Spot gold jumped 0.9 percent to $1,486.41 per ounce as of 0318 GMT. Earlier in the session, it touched $1,489.76 per ounce, its highest since April 2013.
U.S. gold futures too were up 0.9 percent at $1,497.90 an ounce.
“Trade wars are the catalyst for the latest gains. Increasingly fiery rhetoric out of Washington and Beijing is fueling worries that the conflict will amount to a longer-term headwind for global growth,” Ilya Spivak, senior currency strategist with DailyFx said.
China’s exports likely declined for a second successive month in July, according to a Reuters poll, signaling a hit from tariffs in the escalating trade war.
Imports too are expected to post a decline in July, indicating that Beijing’s stimulus measures have failed to curtail falling economic growth.
Goldman Sachs said it no longer expects a trade deal to be struck before the 2020 U.S. presidential election, while Morgan Stanley warned that more tit-for-tat tariffs could tip the world economy into recession by the middle of next year.
A Federal Reserve official said on Tuesday it was appropriate to “wait and see” how the upcoming data was, before deciding whether rates should be cut again at the central bank’s next meeting in September.

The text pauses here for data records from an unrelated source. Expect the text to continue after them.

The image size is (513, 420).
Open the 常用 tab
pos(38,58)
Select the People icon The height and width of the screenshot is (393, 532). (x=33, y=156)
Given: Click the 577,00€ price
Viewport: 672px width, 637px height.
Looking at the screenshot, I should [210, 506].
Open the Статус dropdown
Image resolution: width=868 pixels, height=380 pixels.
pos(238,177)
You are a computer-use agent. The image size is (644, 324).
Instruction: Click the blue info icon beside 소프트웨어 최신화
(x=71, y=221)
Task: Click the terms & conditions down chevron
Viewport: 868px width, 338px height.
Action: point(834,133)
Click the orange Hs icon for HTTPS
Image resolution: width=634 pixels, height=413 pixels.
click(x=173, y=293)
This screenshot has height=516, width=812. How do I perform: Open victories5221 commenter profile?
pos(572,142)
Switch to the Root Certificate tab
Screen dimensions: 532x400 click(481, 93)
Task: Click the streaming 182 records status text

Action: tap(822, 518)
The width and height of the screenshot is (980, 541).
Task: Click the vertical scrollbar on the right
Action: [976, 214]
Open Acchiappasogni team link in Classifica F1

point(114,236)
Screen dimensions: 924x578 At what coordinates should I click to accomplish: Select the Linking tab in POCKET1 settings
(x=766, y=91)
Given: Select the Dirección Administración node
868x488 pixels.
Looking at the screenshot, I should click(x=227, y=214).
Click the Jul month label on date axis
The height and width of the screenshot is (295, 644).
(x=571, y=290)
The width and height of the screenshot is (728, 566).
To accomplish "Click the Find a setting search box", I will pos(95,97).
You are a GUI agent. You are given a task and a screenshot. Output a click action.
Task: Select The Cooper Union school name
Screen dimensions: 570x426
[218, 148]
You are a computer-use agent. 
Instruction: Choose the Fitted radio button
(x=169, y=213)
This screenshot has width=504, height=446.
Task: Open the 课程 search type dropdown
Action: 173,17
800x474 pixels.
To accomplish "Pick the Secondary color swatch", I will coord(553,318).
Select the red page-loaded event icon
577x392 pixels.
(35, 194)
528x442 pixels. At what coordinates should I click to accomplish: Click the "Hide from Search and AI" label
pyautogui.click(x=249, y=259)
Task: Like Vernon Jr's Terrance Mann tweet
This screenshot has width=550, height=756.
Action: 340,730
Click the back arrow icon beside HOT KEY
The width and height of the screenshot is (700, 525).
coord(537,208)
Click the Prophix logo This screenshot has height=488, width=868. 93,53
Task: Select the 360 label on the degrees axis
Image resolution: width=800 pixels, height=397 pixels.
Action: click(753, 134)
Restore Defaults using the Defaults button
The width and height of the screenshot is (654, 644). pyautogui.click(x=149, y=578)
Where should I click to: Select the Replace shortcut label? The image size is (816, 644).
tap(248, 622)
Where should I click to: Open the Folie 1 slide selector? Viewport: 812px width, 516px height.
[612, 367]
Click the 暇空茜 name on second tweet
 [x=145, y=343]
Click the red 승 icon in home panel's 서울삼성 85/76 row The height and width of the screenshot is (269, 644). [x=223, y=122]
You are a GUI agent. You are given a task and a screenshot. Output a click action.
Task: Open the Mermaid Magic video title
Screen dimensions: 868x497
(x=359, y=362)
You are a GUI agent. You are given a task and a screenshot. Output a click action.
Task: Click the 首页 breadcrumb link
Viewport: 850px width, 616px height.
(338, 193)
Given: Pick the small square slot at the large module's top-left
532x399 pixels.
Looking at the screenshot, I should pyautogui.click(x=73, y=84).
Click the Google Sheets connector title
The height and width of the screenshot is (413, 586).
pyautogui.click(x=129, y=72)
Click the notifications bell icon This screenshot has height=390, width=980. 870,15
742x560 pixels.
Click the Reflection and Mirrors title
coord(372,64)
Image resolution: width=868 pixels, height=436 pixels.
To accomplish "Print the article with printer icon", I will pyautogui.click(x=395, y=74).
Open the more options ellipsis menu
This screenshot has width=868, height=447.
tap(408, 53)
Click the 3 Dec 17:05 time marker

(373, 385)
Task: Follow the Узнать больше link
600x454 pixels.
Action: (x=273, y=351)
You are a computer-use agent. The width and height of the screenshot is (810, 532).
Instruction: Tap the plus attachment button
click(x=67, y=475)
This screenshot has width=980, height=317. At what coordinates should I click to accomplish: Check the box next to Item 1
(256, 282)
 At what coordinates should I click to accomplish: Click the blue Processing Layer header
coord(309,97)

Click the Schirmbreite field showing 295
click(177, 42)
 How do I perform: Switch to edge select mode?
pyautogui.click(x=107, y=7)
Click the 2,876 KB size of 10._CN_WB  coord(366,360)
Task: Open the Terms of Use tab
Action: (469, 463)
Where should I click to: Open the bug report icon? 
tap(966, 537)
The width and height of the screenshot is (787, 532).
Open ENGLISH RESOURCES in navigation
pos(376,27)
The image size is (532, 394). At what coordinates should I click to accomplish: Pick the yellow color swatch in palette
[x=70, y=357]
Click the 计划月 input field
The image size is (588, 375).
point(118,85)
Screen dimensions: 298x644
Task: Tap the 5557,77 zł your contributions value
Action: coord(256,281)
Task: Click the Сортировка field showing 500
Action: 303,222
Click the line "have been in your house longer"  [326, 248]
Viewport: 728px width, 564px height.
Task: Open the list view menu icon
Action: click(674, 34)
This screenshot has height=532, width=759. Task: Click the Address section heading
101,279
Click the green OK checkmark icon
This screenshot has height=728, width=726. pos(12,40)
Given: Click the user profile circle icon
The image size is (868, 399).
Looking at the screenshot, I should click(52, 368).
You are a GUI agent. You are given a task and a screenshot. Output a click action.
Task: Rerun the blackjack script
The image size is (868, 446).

Further highlighting concerns that policymakers have about the global economy, New Zealand’s central bank cut interest rates more than expected.
Indicative of sentiment, SPDR Gold Trust, the world’s largest gold-backed exchange-traded fund, said its holdings rose 0.21 percent to 836.92 tonnes on Tuesday from 835.16 tonnes on Monday.
Yields on 10-year U.S. Treasuries were down close to their lowest in almost three years.
On the technical side, gold may test a resistance at $1,497 per ounce, a break above which could lead to a gain to $1,524, according to Reuters technical analyst Wang Tao.
Among other precious metals, silver rose 1.7 percent to $16.73 per ounce, its highest since June 2018.
Platinum climbed 1 percent higher to $855.76 and palladium inched down 0.1 percent to $1,436.34 an ounce.